女性が夫の育休取得に賛成しない理由については、いくつか自由記述の抜粋があるのみですが、職場の環境や理解による取りづらさに加えて、収入がダウンしてしまうこと、また家事育児のことがわからない夫が家にいることで逆に負担が増えると言う声もあります。

白書では、男性の育休取得の推進に必要なことのトップ3として、

1.育児休業中の給料・手当が変わらない
2.育児休業後も業務の調整がつく
3.直属の上司が理解・サポートしてくれる

を挙げています。

どれも重要であり、特に経済的な補償は国全体として考えていくべき問題です。またそれ以外にも、社会全体に潜む、育児は女性がするものという無意識の偏見(アンコンシャス・バイアス)を変えて行く必要もあります。一例として、ファザーリング・ジャパンの調査では、産前講座の内容が母親に偏っている実態を明らかにしています。

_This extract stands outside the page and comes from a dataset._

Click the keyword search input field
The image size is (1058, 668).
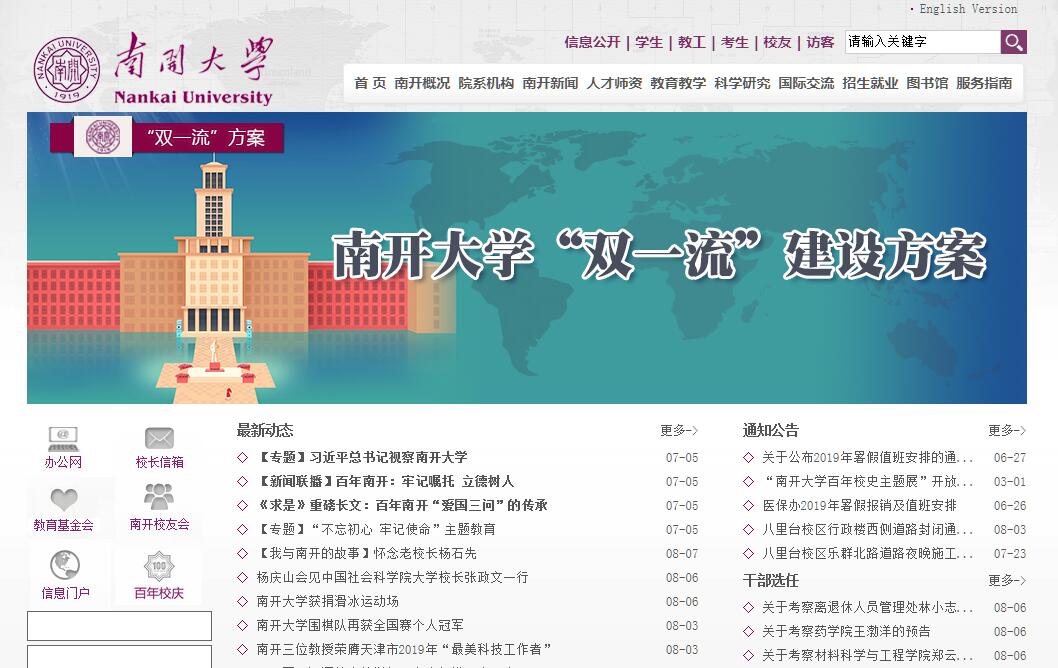pos(921,42)
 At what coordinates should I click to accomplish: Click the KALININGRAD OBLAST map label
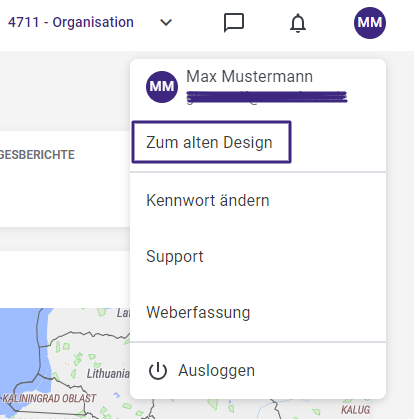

企業としては、上司の理解促進など、どう推進していくかを考えることはもちろんのこと、なぜ育休取得を推進するのかという目的とゴールを、経営戦略上の観点から改めて位置付けることが重要だと考えます。企業経営の観点からは、育児休暇という制度の利用率を高めることそれ自体がゴールではないはずだからです。

私も3月中旬に第1子が生まれ、これから3ヵ月間、仕事を休みます。当初は完全に休む予定で考えていましたが、様々な状況を考慮し、基本は休みとしつつ、週に数時間程度、必要な作業のみ担当する、という形を取ることにしました。

決められた制度に従ってただ形式的に休むのではなく、休むことが必要なとき、休まざるを得ないとき、休みたいときに休むことができる柔軟な制度や職場環境を実現できているかどうか。それこそが、子育てや介護が当たり前になっている社会、また現在起きているパンデミックのような不測の事態が発生する先が見えない社会に対応できる、強くしなやかな組織作りにつながっていくはずです。

組織の規模や業種業態によっても、取り組みやすさや方法やり方は異なりますが、まずはやってみないことには始まりません。私も休み期間に入って、早速職場に負担をかけていますが、課題を次の改善に変えて、人々がより暮らしやすく働きやすい組織と社会作りに貢献していきたいという思いを胸に、まずは目の前の小さな命に全力で向き合っていきたいと思います。